Whether it’s an effort to be more “green” or to save students the cost of textbooks, more and more professors seem to be assigning readings in the form of PDF files or online articles instead of physical textbooks. There are lots of benefits to this fairly new educational tool. For one thing, it allows professors to assign a variety of different sources from different texts, authors, and time periods. And it saves you a good chunk of money.
But is this what students prefer? When the professor of a class I had early last week asked the students to vote on whether she should put together a course reader for students to buy, less than 10 of the 50 voted yes. All other students seemed to prefer reading the files from their computer screens. Some of the students who voted no to the course reader muttered that they didn’t want to have to pay for the physical copy of the files. A fairly low price (about $15) for a course reader, however, might indicate that those who voted no did so because of a preference of medium, not of price.
This is a personal gripe of mine. Staring at a PDF of Louis Althusser’s Ideology and Ideological State Apparatuses makes me want to do just about anything else—like stare at Facebook instead. The way we read online or on a computer screen is very different from the way we read text on paper. Studies have shown that we tend to skim rather than read full texts from a screen, with a much shorter attention span.

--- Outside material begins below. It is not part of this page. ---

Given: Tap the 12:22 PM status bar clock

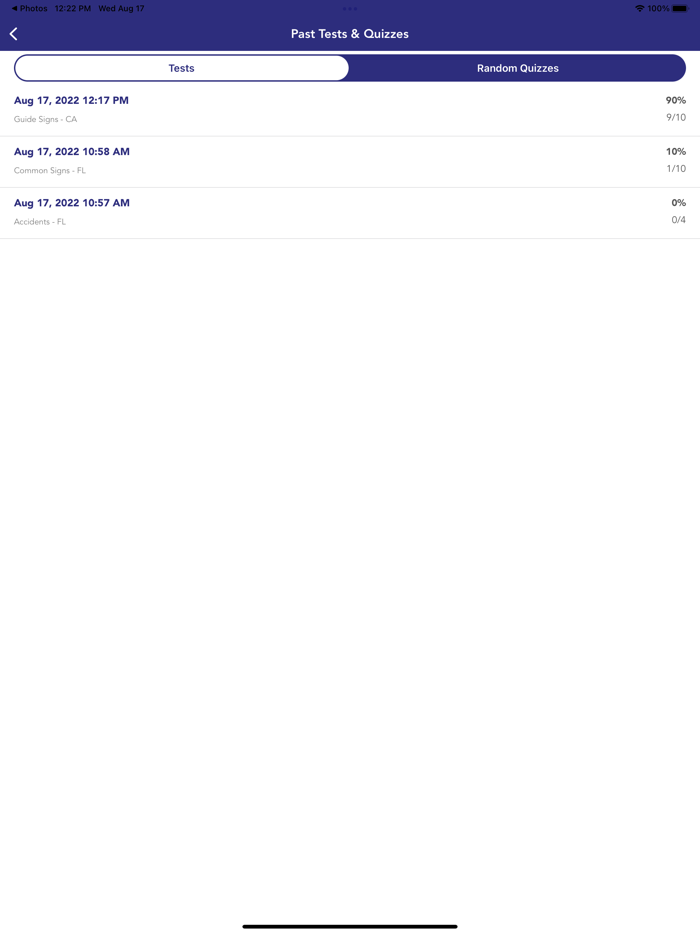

Of course, having large titles, pictures, and captions, but small paragraphs, makes it easier for readers to get the main points of a piece of writing and then bounce to the next one. Reading becomes more efficient in terms of finding a particular idea, but it often loses depth. We, the people of the so-called “Net Generation”, have been said to be at risk of becoming “pancake people”, knowing very little about so much but not thoroughly understanding most topics.
Because we spend so much time reading off of screens, the kind of browsing we do on a screen has also altered how we read physical pages. Ever noticed how when you actually do read from a physical text, you can’t help checking your phone every 10 minutes? The ability to hit Ctrl+F and scroll through dozens of pages at once to find what we want has made us impatient with tangible texts—especially if they’re as hefty as Althusser.
More research needs to be done to fully understand the differences between the cognitive processes involved in print and online reading but other research also suggests that online reading may be much less beneficial. A 2008 article in Scientific American explains how hyperlinks, images and other features of the web prevent readers from completing a mental image based on the content of a piece of writing.
The article also cites the necessity of “physical manipulation” of the computer while one reads as a reason for decreased efficiency. The need to scroll up and down a page is disruptive to the reading process.
Some software now makes it easier to highlight and add notes to those troublesome PDFs, but since our brains treat screen and print reading so differently, we need to take separate study approaches when reading from the different media types.
Perhaps most importantly, there’s still a certain intimacy that comes with reading a book made of paper and ink. So this weekend I’m going to print out a copy of my readings for the week and snuggle into one of those library armchairs with a highlighter in hand, partly because I don’t want to be categorized as a breakfast food, but also partly because I miss that intimacy.